*Exercises to complete*
1 - Reproduce word for word the section of the newsletter on OCD and Islamic Studies that begins at the words "Over the Christmas" and stops after "for another time!".
2 - In the newsletter on OCD and Islamic Studies, what is a halaqa?
3 - Resume the newsletter on OCD and Islamic Studies from its last sentence.

*Provided passage*
-- -- --
Welcome back to ‘eyb - the newsletter! Each week I delve into a topic that growing up I would be told is ‘eyb or shameful to speak openly about. If you have just subscribed, welcome!
Over the Christmas holidays I read Amrou Al-Kadhi’s memoir Life As A Unicorn, which I haven’t stopped gushing about it since. In their memoir, Al-Kadhi relates to us how Islamic Studies lessons triggered their OCD, and I found myself crying. It brought back the memory of the time a halaqa, a gathering where you learn about Islam, caused a relapse in my OCD.
The Islamic Studies lessons and gatherings I attended when I lived in the Gulf were a far cry to the ones I attended when I grew up in London. My own father has run halaqas since I was 4 years old, and as soon as I started Year 1, I was sent to Saturday School. Saturday School in London in the ‘90s is a whole other conversation which I will leave for another time!
On Tuesday evenings I went to a halaqa ran by the wife of one of my father’s friends, and I looked forward to it each week, as she taught Islam to us in a way that was fun and engaging. As well as teaching us the Qur’an, she also did things with us like baking and crafts.
-- -- --
*Information supplied*
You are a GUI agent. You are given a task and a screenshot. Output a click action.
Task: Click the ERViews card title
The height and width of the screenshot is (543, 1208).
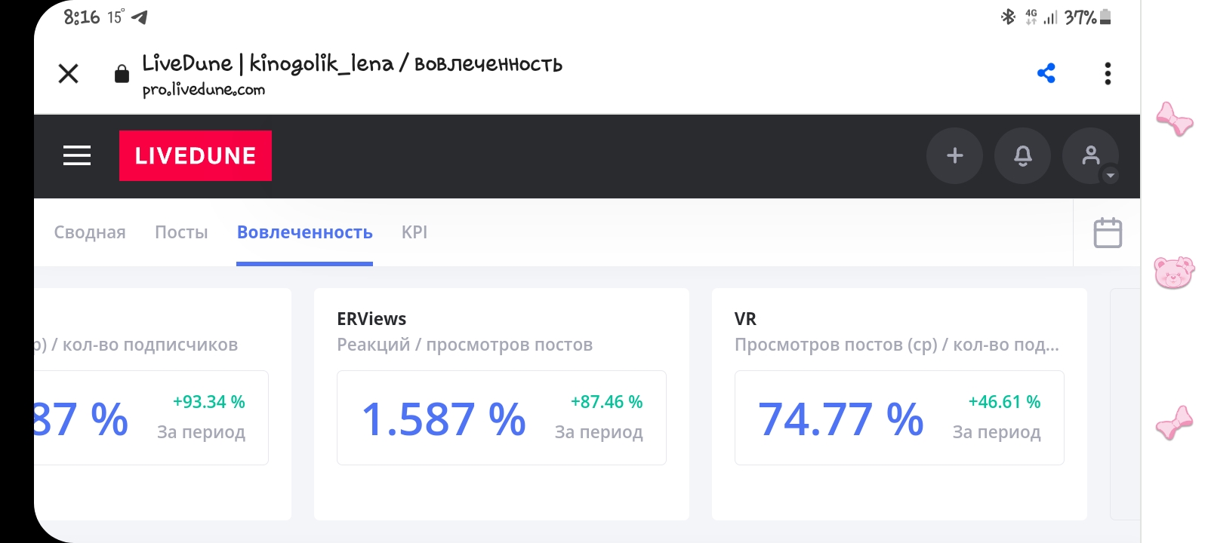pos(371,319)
-- -- --
*Results of the tasks*
1 -
Over the Christmas holidays I read Amrou Al-Kadhi’s memoir Life As A Unicorn, which I haven’t stopped gushing about it since. In their memoir, Al-Kadhi relates to us how Islamic Studies lessons triggered their OCD, and I found myself crying. It brought back the memory of the time a halaqa, a gathering where you learn about Islam, caused a relapse in my OCD.
The Islamic Studies lessons and gatherings I attended when I lived in the Gulf were a far cry to the ones I attended when I grew up in London. My own father has run halaqas since I was 4 years old, and as soon as I started Year 1, I was sent to Saturday School. Saturday School in London in the ‘90s is a whole other conversation which I will leave for another time!

2 - A gathering where you learn about Islam.

3 -
Learning about my religion was a very different experience in Qatar. Faith was taught to children and teenagers through fear and scaremongering. When I was in my late teens, I went to one halaqa ran by a group of Qatari women, and the topic of that particular gathering was prayer and wudu, a ritual of washing you perform before each prayer. The teacher in this gathering kept repeating that if you made a single mistake, your wudu and your prayer would not be accepted by God.
I went home after that gathering feeling defeated. What if I had been making wudu and performing my prayers incorrectly all these years?
I started to perform wudu repeatedly. If I felt that I hadn’t washed out my nose correctly, or if I hadn’t got water to touch all parts of my head, I’d stop and start over. Soon, my hands became irritated and red from the sheer amount of times I was performing wudu.
And it was the same with my salah, or prayer. If I felt I had not performed it exactly as the women in the gathering had shown us, or if I had one invasive thought, (which is difficult when you have OCD as you get many invasive thoughts), I would perform the prayer again. I remember once performing the same prayer 10 times.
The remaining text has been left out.